◆ **Trecho do texto**:
◇ ◇ ◇
Jim Carrey reconstrói o comediante Andy

AMIR LABAKI
da Equipe de Articulistas

Fora dos EUA, onde seu personagem central gozou de certa celebridade, "O Mundo de Andy" mais ganha que perde. Perde pois esvai-se parte da identificação cultural, sobretudo para aqueles que testemunharam a meteórica carreira do comediante nada ortodoxo Andy Kaufman (1949-1984), morto precocemente por câncer. Ganha pois ainda mais abstrato e misterioso torna-se seu retrato fílmico agora dirigido por Milos Forman ("Amadeus").
Kaufman deve sua fama principalmente à televisão, apesar de trabalhar contra todas as convenções. Aos assinantes de TV a cabo (Multishow), ainda é possível vê-lo como o surreal mecânico Latka Gravas nas reprises do seriado "Táxi". Olhos esbugalhados, testa alta, sorriso de Mona Lisa, Kaufman incomodava. Incomodar, aliás, era talvez sua maior arte.
Andy fez carreira apostando no desequilíbrio da relação tradicional entre artista e platéia. Seu objetivo maior não era extrair gargalhadas, mas sorrisos nervosos.
"O Mundo de Andy" é particularmente feliz na escolha dos esquetes que sumarizam a arte de Andy Kaufman. O primeiro deles, realizado para o tradicional "Saturday Night Live", marca sua descoberta pelo grande público americano.
Andy e uma vitrola ocupam o palco. Rosto e corpo transmitem tensão e insegurança, enquanto toca a música-tema dos desenhos de Supermouse.
◇ ◇ ◇
◆ **Objetivo da tarefa**:
Reproduza sem alterações o trecho da crítica sobre "O Mundo de Andy" que se inicia com as palavras "Andy fez carreira" e se encerra com "desenhos de Supermouse.".

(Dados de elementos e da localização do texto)
◇ ◇ ◇
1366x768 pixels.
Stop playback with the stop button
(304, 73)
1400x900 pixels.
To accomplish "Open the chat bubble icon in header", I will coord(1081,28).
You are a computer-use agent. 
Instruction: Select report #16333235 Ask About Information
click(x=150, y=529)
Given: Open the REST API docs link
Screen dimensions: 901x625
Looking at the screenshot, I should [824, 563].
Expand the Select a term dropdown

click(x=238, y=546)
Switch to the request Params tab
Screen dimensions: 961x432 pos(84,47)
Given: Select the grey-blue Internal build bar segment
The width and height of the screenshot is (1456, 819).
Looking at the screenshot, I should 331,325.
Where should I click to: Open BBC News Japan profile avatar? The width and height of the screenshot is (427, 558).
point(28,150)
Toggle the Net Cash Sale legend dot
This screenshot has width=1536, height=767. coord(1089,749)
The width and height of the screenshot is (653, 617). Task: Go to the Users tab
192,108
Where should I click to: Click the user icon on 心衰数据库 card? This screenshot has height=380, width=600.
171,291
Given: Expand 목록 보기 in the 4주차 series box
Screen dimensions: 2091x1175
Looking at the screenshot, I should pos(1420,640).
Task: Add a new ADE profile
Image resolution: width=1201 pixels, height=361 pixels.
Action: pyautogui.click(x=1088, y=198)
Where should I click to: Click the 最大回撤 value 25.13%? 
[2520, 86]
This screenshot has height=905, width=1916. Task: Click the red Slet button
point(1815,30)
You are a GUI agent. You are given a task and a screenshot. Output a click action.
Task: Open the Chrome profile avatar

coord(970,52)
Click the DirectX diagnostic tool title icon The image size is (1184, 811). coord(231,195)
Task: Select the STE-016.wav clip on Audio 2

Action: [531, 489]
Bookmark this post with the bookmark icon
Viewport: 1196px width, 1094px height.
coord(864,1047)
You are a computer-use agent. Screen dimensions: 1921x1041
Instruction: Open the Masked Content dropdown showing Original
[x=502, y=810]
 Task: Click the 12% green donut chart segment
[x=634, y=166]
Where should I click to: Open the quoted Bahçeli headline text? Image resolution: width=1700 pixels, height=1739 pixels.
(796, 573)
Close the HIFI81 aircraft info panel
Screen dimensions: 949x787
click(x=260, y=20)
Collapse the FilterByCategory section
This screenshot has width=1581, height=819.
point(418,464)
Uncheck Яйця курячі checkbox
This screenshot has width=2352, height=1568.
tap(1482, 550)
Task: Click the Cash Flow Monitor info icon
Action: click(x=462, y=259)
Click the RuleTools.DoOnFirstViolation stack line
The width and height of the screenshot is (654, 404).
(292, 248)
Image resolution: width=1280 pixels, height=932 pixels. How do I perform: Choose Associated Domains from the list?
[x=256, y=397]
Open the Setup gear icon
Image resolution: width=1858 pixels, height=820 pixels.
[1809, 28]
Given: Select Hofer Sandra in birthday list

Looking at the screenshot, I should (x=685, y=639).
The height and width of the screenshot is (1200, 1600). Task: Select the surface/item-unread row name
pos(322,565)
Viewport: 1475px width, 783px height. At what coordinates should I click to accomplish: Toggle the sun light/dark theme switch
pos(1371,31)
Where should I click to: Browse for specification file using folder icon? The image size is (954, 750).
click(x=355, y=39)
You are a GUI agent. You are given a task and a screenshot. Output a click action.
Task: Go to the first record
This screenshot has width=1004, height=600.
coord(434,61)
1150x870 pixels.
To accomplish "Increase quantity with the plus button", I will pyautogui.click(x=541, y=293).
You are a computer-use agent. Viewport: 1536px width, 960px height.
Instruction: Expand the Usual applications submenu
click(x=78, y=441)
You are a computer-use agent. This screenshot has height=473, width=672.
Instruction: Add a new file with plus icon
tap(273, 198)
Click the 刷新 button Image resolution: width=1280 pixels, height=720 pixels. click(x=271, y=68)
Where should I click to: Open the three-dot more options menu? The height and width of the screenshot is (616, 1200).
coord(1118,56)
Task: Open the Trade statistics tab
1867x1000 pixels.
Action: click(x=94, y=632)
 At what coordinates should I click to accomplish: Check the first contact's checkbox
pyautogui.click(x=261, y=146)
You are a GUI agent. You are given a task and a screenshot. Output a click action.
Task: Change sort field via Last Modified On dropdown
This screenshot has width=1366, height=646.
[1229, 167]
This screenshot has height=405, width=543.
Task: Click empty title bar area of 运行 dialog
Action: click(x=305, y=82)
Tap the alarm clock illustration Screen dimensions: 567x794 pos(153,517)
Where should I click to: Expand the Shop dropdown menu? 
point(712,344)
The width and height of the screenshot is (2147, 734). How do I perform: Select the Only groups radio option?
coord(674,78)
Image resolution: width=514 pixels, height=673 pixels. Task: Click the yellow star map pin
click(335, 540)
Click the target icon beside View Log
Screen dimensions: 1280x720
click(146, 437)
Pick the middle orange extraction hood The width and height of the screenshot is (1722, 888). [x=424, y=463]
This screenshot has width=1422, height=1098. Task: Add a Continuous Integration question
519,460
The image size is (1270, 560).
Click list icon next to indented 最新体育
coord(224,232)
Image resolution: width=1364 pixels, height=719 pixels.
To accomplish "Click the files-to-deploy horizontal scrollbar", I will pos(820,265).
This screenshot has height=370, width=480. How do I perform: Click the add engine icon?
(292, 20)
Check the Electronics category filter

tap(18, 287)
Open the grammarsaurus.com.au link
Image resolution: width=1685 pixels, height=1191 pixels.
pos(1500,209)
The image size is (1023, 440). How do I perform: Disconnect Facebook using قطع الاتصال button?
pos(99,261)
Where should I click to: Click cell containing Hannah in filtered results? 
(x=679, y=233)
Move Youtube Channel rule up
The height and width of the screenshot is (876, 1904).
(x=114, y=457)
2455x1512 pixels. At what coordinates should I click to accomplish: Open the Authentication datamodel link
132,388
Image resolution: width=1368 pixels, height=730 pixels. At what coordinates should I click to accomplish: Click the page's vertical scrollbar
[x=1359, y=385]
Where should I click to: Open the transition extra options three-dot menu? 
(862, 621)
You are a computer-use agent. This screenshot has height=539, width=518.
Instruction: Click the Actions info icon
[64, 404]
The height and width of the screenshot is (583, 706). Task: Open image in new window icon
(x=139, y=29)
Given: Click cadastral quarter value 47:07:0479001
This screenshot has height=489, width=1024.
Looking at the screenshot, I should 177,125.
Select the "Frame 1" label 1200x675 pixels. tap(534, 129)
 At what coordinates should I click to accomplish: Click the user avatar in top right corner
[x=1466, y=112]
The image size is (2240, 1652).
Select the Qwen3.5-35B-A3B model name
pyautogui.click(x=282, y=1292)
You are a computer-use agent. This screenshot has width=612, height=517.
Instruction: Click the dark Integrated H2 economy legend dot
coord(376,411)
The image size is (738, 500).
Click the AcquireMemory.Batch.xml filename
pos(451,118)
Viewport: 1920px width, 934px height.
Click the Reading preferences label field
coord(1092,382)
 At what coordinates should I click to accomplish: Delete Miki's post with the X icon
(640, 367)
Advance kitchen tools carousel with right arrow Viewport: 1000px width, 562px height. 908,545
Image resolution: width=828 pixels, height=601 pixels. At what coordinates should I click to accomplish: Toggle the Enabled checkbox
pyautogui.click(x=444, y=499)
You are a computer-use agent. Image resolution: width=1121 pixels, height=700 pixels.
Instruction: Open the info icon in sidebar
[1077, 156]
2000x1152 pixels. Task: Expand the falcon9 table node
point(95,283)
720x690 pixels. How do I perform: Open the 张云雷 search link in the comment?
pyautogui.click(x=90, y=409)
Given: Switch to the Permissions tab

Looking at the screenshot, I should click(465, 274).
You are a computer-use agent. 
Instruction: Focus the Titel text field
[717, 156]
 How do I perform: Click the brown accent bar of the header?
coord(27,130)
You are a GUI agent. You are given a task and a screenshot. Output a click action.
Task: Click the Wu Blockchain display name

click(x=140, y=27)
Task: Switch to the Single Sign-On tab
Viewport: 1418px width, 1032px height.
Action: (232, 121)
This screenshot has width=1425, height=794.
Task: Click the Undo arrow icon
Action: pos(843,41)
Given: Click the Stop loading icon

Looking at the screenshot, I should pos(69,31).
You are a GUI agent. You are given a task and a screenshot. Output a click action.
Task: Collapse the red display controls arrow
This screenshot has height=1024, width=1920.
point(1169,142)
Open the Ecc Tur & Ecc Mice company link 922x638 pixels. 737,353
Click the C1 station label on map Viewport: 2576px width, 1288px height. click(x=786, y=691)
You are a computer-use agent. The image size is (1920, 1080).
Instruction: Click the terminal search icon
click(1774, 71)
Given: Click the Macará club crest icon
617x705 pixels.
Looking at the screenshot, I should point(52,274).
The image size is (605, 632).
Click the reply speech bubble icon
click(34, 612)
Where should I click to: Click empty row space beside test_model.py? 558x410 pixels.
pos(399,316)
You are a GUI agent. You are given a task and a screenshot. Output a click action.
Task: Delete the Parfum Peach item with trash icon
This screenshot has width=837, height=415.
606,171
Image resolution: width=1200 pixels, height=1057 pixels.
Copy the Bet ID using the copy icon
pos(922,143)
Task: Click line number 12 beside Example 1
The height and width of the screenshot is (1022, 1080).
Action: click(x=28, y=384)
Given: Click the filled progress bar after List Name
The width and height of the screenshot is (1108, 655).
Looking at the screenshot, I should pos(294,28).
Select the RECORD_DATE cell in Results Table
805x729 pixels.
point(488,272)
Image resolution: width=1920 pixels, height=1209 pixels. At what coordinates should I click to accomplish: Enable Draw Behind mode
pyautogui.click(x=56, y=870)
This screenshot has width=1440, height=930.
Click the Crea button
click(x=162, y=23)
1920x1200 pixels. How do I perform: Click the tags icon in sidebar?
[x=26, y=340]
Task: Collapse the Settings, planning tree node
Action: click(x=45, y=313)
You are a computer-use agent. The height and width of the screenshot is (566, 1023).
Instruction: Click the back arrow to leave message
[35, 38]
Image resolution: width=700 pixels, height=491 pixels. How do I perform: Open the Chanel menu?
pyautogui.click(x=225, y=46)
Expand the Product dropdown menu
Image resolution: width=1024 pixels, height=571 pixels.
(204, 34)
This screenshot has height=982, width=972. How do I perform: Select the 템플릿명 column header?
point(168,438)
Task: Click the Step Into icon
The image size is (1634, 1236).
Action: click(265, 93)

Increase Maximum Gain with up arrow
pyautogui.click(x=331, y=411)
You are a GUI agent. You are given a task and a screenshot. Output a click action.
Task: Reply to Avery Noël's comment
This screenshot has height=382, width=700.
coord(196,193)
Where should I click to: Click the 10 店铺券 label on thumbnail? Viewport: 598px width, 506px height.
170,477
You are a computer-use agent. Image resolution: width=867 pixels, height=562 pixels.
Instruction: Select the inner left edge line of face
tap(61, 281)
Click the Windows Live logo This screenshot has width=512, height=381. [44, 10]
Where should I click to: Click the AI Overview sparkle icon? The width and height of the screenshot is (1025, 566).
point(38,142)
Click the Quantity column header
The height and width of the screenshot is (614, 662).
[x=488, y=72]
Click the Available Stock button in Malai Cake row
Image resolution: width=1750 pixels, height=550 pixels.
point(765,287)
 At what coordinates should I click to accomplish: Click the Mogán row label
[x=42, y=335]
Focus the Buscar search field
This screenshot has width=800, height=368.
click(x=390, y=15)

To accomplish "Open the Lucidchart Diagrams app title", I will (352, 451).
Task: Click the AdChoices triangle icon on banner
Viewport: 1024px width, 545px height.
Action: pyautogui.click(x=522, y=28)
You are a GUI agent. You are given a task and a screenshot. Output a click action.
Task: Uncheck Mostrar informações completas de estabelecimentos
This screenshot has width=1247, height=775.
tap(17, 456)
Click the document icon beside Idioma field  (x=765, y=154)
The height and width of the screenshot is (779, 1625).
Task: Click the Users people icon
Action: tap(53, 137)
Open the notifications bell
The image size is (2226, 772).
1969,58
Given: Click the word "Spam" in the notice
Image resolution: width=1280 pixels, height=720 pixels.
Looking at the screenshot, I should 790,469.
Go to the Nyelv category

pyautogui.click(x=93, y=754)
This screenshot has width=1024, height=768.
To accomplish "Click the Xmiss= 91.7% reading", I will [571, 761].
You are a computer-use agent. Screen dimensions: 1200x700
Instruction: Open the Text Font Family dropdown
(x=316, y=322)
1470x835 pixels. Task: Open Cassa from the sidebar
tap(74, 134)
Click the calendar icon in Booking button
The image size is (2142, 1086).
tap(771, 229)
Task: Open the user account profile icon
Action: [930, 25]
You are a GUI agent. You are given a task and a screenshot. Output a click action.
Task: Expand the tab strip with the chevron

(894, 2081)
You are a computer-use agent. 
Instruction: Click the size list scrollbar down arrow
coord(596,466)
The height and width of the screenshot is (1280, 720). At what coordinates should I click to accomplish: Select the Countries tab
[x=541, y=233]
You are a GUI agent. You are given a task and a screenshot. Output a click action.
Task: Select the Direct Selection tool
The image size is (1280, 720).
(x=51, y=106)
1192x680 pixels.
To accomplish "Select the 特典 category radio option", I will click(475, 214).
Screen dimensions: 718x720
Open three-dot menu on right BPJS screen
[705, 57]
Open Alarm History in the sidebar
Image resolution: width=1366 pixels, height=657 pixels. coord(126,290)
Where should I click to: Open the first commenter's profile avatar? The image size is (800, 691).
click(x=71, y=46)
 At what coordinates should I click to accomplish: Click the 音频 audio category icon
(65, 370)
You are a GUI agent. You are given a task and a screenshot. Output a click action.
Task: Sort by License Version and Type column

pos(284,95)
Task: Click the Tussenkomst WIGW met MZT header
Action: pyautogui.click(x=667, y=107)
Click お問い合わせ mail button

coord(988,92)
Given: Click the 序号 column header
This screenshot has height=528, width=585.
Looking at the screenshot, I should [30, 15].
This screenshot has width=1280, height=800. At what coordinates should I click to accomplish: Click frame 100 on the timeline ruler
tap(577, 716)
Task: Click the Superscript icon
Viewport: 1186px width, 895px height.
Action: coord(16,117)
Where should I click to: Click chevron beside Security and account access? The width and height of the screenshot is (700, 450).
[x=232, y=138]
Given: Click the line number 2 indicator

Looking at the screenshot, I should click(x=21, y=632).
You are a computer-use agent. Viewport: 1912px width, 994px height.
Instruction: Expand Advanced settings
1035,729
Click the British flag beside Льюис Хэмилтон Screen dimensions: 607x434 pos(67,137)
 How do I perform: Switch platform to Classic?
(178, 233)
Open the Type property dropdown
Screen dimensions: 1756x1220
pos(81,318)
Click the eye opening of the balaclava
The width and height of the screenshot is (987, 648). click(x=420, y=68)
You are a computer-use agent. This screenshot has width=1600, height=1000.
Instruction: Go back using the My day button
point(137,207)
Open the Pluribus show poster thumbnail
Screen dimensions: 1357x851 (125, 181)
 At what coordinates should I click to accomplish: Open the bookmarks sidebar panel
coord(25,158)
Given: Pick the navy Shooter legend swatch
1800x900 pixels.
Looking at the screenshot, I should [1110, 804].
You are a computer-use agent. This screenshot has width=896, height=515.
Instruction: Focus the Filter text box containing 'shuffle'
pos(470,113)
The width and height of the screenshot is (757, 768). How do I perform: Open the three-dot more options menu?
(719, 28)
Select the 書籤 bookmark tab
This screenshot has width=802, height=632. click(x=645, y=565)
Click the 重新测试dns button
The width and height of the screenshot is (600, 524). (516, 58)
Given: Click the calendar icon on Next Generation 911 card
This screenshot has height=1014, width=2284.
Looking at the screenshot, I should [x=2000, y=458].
◇ ◇ ◇
◆ **Solução escrita**:
Andy fez carreira apostando no desequilíbrio da relação tradicional entre artista e platéia. Seu objetivo maior não era extrair gargalhadas, mas sorrisos nervosos.
"O Mundo de Andy" é particularmente feliz na escolha dos esquetes que sumarizam a arte de Andy Kaufman. O primeiro deles, realizado para o tradicional "Saturday Night Live", marca sua descoberta pelo grande público americano.
Andy e uma vitrola ocupam o palco. Rosto e corpo transmitem tensão e insegurança, enquanto toca a música-tema dos desenhos de Supermouse.